Full Tilt Poker, an international online gambling website stole $440 million from players in a Ponzi scheme that paid fees to board members, reports AFP.

According to the US attorney general’s office, Full Tilt “defrauded players by misrepresenting that their funds on deposit in online gambling accounts were safe, secure, and available for withdrawal at any time,” reports AFP.

“In reality, Full Tilt Poker did not maintain funds sufficient to repay all players, and in addition, the company used player funds to pay board members and other owners more that $440 million since April 2007.”

Full Tilt was unavailable for comment, reports the BBC.

The website was first sued in April, as part of a crackdown on online gambling- which is illegal according to the Justice Department. The original suit, according to the BBC, charged Full Tilt, as well as two other poker companies, PokerStars and Absolute Poker, with money laundering as well as illegal gambling. The suit against Full Tilt was refiled after being revised on Tuesday.
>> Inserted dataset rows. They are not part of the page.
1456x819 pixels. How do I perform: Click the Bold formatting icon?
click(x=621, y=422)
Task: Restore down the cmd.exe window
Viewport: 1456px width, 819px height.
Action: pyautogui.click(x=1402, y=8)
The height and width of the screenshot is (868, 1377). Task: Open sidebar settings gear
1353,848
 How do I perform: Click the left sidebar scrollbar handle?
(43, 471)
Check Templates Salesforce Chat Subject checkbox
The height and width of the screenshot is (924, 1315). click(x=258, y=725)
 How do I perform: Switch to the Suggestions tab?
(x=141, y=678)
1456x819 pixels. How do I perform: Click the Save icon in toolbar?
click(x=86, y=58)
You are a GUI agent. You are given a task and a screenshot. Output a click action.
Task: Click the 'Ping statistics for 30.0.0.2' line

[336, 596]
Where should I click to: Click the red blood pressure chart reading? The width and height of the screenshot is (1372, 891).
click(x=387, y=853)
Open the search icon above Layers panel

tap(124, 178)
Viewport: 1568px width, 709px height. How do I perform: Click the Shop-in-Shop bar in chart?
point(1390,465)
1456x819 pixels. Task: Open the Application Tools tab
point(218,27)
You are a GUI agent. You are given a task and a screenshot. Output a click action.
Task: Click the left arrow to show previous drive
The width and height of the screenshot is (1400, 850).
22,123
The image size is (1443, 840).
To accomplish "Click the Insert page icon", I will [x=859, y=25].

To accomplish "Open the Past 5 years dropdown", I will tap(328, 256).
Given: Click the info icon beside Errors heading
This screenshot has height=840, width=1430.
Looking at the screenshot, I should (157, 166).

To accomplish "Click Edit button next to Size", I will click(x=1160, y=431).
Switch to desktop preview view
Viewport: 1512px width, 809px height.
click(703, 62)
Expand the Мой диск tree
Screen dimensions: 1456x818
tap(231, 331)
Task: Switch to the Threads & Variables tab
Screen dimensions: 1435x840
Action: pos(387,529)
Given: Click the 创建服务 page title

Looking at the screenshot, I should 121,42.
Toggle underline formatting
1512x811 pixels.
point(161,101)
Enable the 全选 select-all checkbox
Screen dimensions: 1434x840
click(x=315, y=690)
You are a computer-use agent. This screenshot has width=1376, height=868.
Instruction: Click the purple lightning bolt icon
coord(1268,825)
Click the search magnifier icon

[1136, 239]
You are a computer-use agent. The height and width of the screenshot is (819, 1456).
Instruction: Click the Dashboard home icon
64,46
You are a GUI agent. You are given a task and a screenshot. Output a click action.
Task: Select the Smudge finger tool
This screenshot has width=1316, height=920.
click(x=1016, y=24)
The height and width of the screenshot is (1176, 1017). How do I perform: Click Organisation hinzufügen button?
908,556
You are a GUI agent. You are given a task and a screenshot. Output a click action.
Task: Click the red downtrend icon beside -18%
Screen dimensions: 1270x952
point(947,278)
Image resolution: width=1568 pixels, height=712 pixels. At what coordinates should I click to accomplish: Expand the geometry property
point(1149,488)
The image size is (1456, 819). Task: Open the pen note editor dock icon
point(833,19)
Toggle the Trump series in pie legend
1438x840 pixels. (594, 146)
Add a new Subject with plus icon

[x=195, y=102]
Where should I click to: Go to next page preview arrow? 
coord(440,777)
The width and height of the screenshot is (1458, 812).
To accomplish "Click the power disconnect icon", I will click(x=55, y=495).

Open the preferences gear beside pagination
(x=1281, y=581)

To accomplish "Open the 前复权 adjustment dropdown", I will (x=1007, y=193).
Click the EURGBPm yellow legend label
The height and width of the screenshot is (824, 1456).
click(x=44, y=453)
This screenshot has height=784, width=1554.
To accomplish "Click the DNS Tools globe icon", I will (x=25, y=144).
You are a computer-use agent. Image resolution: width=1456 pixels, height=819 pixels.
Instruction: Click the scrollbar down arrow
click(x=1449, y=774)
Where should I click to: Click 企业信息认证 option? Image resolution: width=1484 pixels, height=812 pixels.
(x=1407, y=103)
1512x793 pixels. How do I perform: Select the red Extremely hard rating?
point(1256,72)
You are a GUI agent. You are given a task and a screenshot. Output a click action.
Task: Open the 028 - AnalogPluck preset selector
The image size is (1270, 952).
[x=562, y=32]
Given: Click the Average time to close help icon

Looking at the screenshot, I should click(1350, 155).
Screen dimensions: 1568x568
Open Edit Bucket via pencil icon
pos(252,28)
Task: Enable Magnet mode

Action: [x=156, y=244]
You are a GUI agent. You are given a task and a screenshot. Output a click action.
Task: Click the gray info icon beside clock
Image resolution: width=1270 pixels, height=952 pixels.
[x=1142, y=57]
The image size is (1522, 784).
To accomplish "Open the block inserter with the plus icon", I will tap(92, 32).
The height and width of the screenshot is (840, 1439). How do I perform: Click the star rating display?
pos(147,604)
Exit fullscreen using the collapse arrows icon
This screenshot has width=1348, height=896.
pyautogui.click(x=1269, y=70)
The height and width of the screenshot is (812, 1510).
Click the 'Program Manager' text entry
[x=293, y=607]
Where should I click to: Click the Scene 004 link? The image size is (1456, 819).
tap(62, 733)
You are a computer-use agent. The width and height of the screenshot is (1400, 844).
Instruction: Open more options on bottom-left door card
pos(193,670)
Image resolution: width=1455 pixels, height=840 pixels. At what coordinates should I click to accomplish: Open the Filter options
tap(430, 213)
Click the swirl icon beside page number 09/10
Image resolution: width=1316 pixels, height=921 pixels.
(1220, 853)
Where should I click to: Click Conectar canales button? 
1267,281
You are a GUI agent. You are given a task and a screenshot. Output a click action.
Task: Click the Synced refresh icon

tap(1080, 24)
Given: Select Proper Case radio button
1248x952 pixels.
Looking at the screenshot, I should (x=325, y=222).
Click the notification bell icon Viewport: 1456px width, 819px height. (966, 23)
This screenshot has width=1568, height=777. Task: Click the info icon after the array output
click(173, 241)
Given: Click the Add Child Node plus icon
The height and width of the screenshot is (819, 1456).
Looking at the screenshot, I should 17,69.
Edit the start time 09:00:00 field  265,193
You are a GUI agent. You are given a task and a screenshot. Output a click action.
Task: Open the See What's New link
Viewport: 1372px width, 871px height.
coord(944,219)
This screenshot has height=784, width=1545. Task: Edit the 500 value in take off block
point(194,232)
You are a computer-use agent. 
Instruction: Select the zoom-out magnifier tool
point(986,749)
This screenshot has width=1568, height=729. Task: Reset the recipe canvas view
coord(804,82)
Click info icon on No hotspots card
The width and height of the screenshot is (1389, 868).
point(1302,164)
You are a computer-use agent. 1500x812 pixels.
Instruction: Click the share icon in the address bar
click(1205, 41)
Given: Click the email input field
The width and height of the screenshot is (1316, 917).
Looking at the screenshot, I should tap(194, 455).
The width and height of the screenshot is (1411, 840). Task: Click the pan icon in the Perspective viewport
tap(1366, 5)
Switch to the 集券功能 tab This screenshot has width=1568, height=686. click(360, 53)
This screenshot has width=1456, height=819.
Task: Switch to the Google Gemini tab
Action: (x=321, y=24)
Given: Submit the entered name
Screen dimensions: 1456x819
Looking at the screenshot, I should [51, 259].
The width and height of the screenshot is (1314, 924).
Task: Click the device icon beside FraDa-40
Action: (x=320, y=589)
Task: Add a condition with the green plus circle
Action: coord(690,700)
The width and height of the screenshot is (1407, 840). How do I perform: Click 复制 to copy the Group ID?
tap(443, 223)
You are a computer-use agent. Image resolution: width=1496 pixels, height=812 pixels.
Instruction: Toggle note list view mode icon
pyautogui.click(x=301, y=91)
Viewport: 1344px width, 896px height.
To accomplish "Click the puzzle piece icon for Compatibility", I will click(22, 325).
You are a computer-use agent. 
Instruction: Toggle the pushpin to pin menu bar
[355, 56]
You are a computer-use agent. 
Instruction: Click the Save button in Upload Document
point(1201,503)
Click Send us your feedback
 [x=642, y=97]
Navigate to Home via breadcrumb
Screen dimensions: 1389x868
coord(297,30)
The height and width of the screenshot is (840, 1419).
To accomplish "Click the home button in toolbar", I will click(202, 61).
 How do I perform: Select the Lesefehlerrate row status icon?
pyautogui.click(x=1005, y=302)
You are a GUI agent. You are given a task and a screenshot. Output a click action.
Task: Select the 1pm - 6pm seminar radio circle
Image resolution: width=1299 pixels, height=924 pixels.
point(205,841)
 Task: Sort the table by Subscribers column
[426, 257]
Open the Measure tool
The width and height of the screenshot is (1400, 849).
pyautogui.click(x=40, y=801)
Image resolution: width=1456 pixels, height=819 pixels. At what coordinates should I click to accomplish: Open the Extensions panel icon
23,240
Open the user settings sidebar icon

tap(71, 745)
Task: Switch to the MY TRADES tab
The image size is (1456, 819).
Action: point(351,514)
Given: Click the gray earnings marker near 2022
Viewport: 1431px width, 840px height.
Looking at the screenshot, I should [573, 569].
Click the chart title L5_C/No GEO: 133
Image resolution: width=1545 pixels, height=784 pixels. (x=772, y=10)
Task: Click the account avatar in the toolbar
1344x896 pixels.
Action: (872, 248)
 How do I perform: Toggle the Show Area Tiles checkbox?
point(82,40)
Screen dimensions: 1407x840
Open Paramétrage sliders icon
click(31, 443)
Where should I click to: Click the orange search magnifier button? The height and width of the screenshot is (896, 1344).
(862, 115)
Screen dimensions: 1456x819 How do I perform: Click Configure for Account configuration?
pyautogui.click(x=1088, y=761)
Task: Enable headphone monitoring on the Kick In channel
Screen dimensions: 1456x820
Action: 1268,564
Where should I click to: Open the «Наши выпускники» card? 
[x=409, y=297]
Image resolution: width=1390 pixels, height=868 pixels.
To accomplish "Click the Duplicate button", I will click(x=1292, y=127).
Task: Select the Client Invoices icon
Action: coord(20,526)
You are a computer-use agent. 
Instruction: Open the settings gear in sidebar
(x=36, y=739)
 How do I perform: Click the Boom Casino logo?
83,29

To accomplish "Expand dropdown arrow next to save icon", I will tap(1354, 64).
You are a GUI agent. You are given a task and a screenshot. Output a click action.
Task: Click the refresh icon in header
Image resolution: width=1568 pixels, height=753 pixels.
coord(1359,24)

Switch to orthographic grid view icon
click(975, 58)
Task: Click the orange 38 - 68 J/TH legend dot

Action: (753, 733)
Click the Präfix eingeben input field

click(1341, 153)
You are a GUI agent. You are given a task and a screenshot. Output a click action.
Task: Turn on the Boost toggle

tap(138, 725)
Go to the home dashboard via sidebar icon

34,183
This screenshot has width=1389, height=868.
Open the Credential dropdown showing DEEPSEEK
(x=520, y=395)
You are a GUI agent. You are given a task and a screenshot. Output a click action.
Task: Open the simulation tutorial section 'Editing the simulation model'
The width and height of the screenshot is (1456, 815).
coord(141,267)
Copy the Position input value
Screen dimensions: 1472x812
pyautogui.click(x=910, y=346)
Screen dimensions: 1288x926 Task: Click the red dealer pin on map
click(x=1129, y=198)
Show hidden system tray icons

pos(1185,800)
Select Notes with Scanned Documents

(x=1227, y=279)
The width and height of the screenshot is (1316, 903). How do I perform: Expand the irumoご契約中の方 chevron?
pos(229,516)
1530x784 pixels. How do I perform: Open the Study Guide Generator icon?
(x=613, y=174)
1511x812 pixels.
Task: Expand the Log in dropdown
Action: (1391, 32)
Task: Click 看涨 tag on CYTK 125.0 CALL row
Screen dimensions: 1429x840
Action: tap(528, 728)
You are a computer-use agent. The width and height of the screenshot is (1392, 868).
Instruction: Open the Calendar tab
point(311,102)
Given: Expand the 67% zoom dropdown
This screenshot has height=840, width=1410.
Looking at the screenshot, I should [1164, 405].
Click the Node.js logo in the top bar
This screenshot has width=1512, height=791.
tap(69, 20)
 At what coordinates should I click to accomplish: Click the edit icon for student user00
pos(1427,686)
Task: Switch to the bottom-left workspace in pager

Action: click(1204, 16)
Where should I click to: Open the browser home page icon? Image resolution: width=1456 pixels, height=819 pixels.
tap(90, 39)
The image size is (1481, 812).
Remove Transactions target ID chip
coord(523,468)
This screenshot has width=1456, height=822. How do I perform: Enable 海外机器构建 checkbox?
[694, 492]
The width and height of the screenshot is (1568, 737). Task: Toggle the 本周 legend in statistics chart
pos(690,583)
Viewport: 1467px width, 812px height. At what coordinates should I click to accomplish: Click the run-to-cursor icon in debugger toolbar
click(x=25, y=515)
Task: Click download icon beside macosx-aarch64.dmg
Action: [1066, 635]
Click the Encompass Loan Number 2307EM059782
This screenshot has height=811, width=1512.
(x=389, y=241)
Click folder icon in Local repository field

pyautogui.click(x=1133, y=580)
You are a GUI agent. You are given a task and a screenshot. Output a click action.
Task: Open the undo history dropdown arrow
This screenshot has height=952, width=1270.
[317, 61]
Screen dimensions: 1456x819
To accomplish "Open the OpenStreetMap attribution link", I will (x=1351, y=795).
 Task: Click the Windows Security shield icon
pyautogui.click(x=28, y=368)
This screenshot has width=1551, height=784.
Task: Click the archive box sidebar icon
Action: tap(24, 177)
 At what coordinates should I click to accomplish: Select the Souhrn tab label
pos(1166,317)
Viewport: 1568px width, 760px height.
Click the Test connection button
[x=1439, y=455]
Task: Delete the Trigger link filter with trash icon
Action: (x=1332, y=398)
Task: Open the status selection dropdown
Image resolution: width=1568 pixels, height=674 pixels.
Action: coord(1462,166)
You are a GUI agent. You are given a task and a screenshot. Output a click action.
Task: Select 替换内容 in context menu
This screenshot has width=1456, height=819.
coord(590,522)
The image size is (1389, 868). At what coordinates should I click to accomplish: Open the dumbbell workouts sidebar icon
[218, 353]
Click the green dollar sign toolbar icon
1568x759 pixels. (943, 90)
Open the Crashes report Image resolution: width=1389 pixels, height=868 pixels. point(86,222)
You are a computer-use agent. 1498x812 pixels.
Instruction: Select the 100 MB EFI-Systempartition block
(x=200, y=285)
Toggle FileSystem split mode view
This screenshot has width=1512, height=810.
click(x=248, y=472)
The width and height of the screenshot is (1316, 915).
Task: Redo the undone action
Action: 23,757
US Attorney, Preet Bharara, the senior prosecutor on the case, said that the site’s top figures included poker champions Howard Lederer and Christopher Ferguson- who were essentially lining their own pockets with the money they received. Neither has been named in the original complaint. AFP reports that the have been paid $42 million and $25 million respectively by Full Tilt Poker.

According to the WSJ online, US players of Full Tilt are owed about $160 million from the website. The site owed players around the world $390 million in total, although they had only $60 million in the bank.

The US ban on Internet gambling has been challenged- some say that it is an unfair trade restriction- and lawmakers are trying to see it delegalized.